There's no way this girl remembered this bird.

Wikimedia Commons

When we recall a memory, we reactivate a group of neurons, which formed as the synapses between them became stronger over time. It’s thought that the more those synapses are activated — that is, the more often a memory is recalled — the stronger the connection, and so the more easily a memory is accessed.

Different parts of our brain store different memories. Implicit memories, for example, live in the basal ganglia and cerebellum, while short-term memories kick it in the prefrontal cortex. Explicit memories of personal experiences or general facts — the focus of this study — are stored in the brain’s hippocampus, neocortex, and amygdala.
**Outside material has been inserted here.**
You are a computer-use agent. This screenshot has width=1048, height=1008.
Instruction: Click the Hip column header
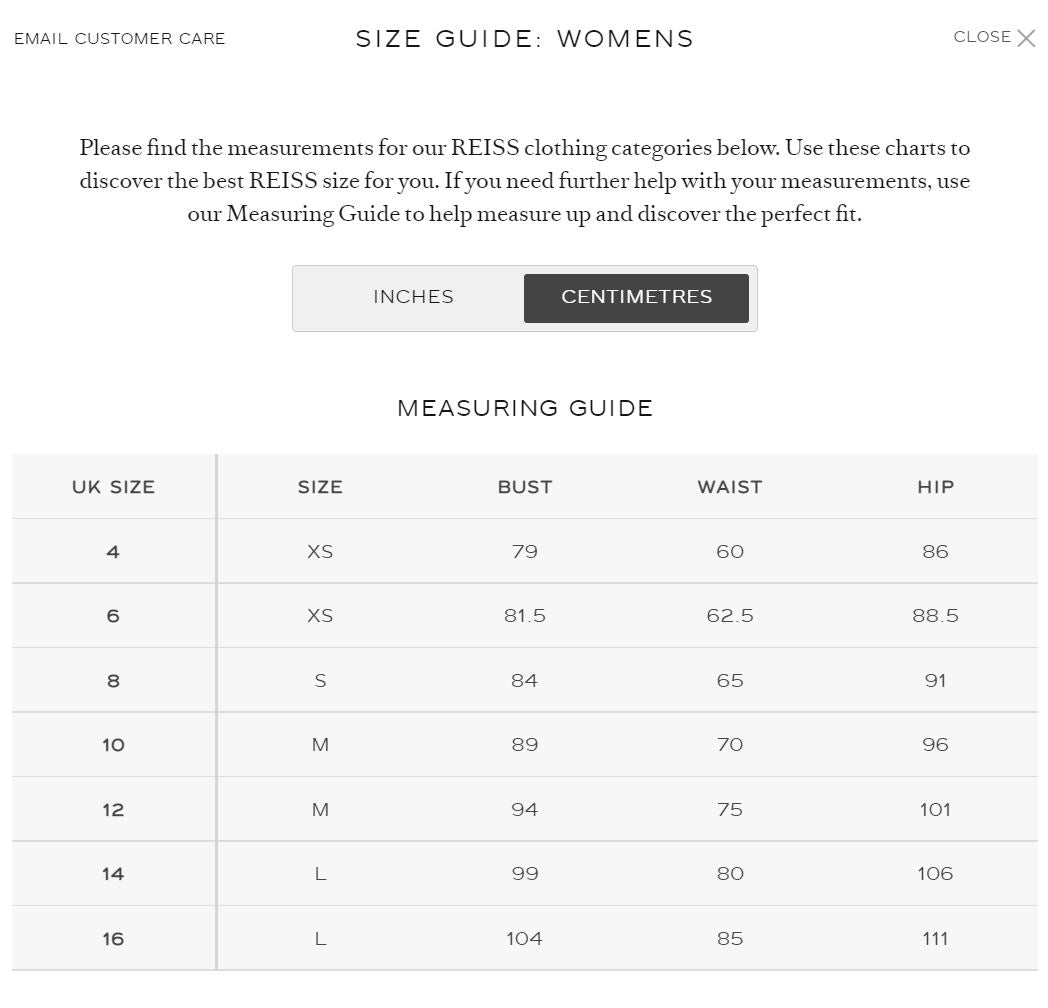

Previous research has shown that explicit memories aren’t stored in the brain before the age of three-and-a-half. “The process underlying the ability to form autobiographical memories are functional by the 3rd year of life,” the scientists write. Now, however, “other factors, including sociolinguistic development, may further lengthen the period in which full autobiographical memories form.”

Do you really remember your childhood dog? Probably not.

Pixabay

In other words, the scientists think you need to be able to successfully communicate to encode a memory. The reason the study participants think they have memories from their first two years of life is because they’re likely recalling memory fragments, then filling in the rest of the information with stories they’ve heard, pictures they’ve seen, and imagined facts. Over time, the scientists explain, these false memories begin to feel real.

“We suggest that what a rememberer has in mind when recalling fictional improbably early memories is an episodic-memory-like mental representation consisting of remembered fragments of early experience and some facts or knowledge about their own infancy,” explains first author and University of Bradford research associate Shazia Akhtar, Ph.D. . “Such episodic-memory-like mental representations come, over time, to be re-collectively experienced when they come to mind and so, for the individual, they quite simply are ‘memories’ which particularly point to infancy.”

In their much-maligned hit “Photograph,” Nickelback sings: “Every memory of lookin’ out the back door/I have a photo album spread out on my bedroom floor.” Sometimes, the memories you think you have are the recalling of photographs and not real events — which is something Canadian rockers and scientists can stand by.